- Wednesday, 06 November 2013 09:19
- Written by Amy Hinchliffe
Returning to permiedom; retiring to the scenic landscape of the Cotswolds; or taking the trip to Australia you have wanted since you were 18; there are numerous reasons that could incline contractors to part with their limited companies.
Whether you are temporarily halting your business’ activity, or altogether ending the contracting era, there are a number of options available to a contractor terminating their practice. It is advisable that professional advice is sought in order to make a completely informed decision regarding your business, but here is an overview of a few options.
If you are certain you have no desire to continue running your business, you could choose to strike it off. Before applying to strike off your limited company (which only costs £10), you must make sure you’ve closed it down legally.
In order to ensure this, you must send a copy of the application to strike off within 7 days to anyone who could be affected, for example shareholders, employees, trustees, etc.
Employees – in the unlikely event you have them - must be paid what they are owed and redundancy must be conducted in the right way else you could face burdening consequences.
You’ll also need to tell HMRC that your company has stopped trading and will soon be dissolved. Once you’ve paid the final balance of PAYE and NI, you can ask them to close down the company’s payroll scheme.
Before the company is struck off, you should ensure the business assets are shared among the shareholders, and final statutory accounts and a Company Tax Returns are sent to HMRC (you must keep business documents for 6 years after the end of the relevant accounting period).
To apply to strike off your limited company, you must send Companies House form DS01, which should be signed by a majority of the company’s directors.
Striking off a company is the simplest and cheapest way to dissolve a company you no longer require, and the process is fairly quick.
If your intention is to just take a break from the company – go to Australia, take an extended holiday, take any break with the intention of returning - it could be beneficial for you to leave your company open, but not have any transactions flowing through it. You can do this by making your company dormant.
Once a company becomes dormant, HMRC need to be informed in writing as soon as possible.
HMRC then send the company a ‘Notice to deliver a Corporation Tax return’ for the period up to the date the company becomes dormant. From the date the company becomes dormant HMRC stop treating the company as active and the company does not have to file C.T. returns.
This option is available to you if your company is solvent – meaning it can pay its debts. You may choose this option if you wish to retire (Cotswolds, perhaps?); you want to step down from a family business and no one else wishes to run it; or if the business has run its course, etc.
“You could stand to make a sizable profit at the same time as walking away from your company.”
To do this, you must fill in the declaration of a solvency form 4.70 from a legal stationer. It must also be signed by the majority of directors. Once the resolution has been passed, the signed form must be sent to Companies House within 15 days.
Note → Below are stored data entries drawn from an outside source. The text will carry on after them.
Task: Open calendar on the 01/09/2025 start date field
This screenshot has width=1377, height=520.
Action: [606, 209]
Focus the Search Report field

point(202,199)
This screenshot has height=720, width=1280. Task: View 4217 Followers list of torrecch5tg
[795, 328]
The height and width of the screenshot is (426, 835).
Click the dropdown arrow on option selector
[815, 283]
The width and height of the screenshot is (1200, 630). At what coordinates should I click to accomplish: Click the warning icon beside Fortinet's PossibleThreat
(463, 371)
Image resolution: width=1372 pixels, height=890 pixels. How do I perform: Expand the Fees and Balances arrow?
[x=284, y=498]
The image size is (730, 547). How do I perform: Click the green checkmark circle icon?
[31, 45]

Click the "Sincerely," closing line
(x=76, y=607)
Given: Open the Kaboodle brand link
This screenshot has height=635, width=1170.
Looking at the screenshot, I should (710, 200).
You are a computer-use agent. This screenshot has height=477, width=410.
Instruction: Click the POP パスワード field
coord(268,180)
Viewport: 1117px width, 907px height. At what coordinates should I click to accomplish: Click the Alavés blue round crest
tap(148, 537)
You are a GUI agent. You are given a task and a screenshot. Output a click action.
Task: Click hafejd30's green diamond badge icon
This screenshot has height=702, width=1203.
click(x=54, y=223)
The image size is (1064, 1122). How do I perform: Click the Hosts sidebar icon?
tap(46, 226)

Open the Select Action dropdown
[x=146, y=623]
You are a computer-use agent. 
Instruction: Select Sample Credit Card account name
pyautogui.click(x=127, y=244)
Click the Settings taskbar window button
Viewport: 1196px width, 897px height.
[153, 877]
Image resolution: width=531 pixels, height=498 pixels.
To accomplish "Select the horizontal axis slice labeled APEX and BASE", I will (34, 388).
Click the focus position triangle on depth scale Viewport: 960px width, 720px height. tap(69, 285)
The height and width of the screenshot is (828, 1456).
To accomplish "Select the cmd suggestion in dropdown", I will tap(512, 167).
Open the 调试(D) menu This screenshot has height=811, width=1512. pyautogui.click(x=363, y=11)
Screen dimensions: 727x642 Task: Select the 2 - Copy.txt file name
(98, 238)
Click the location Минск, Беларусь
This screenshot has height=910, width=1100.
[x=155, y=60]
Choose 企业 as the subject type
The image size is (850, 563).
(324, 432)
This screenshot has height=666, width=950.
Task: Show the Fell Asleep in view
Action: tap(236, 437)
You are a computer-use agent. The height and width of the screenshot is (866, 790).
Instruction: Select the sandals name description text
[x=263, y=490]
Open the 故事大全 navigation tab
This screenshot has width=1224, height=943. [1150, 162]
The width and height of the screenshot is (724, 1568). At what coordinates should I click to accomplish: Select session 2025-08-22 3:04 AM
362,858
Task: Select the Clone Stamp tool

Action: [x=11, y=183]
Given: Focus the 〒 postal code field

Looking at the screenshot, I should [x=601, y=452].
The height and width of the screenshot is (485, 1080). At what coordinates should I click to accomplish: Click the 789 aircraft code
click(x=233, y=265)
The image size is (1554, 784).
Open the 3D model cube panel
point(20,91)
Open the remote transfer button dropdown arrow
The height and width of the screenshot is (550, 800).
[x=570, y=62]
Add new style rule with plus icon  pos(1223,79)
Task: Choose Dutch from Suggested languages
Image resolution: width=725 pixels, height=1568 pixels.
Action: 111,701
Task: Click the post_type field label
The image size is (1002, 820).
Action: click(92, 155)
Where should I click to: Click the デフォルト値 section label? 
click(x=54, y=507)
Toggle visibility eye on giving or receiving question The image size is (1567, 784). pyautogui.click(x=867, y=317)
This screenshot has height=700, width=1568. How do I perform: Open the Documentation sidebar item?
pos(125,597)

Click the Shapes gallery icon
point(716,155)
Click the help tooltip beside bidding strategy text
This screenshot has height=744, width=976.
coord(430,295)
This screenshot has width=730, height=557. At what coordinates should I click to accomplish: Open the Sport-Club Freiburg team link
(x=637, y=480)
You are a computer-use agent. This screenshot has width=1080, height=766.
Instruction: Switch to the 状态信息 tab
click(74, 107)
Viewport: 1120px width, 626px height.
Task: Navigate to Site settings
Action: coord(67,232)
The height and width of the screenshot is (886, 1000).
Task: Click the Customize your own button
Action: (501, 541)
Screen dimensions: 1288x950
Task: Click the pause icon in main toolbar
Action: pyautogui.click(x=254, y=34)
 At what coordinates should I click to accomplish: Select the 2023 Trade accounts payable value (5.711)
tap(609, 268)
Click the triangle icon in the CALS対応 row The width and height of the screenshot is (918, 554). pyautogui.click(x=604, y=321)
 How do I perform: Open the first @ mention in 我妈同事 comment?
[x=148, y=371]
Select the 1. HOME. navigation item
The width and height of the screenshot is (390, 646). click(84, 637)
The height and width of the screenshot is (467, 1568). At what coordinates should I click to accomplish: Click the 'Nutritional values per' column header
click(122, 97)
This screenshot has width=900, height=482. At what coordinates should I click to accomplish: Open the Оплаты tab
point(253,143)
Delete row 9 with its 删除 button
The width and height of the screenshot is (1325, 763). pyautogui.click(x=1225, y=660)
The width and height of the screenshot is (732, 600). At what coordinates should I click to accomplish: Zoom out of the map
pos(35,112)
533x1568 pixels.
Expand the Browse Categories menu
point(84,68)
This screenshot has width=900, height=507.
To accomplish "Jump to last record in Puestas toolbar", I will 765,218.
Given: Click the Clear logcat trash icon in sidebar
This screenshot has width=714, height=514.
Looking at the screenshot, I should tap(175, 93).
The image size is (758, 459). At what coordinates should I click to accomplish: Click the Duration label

An appointment of an authorised insolvency practitioner as a liquidator who will take charge of winding up the company follows this. However, it is important to note that it is not a necessity to formally appoint a liquidator if distributions on winding up are not greater than £25,000 and then, only if capital treatment is being sought is there a need to go down the route of a formal winding up.
Once the liquidator has been appointed, there is very little work for you to do as they take care of everything for you.
Whilst this option has a potential negative in that you have to appoint a Licensed Insolvency Practitioner (IP), who may charge, it is also possible to benefit from a substantial tax saving.
By selling your business, you could stand to make a sizable profit at the same time as walking away from your company.
In this, someone else basically becomes responsible for the running of your company as soon as you sell your shares and resign as a director.
You wouldn’t be able to sell your shares on the stock market as a private company.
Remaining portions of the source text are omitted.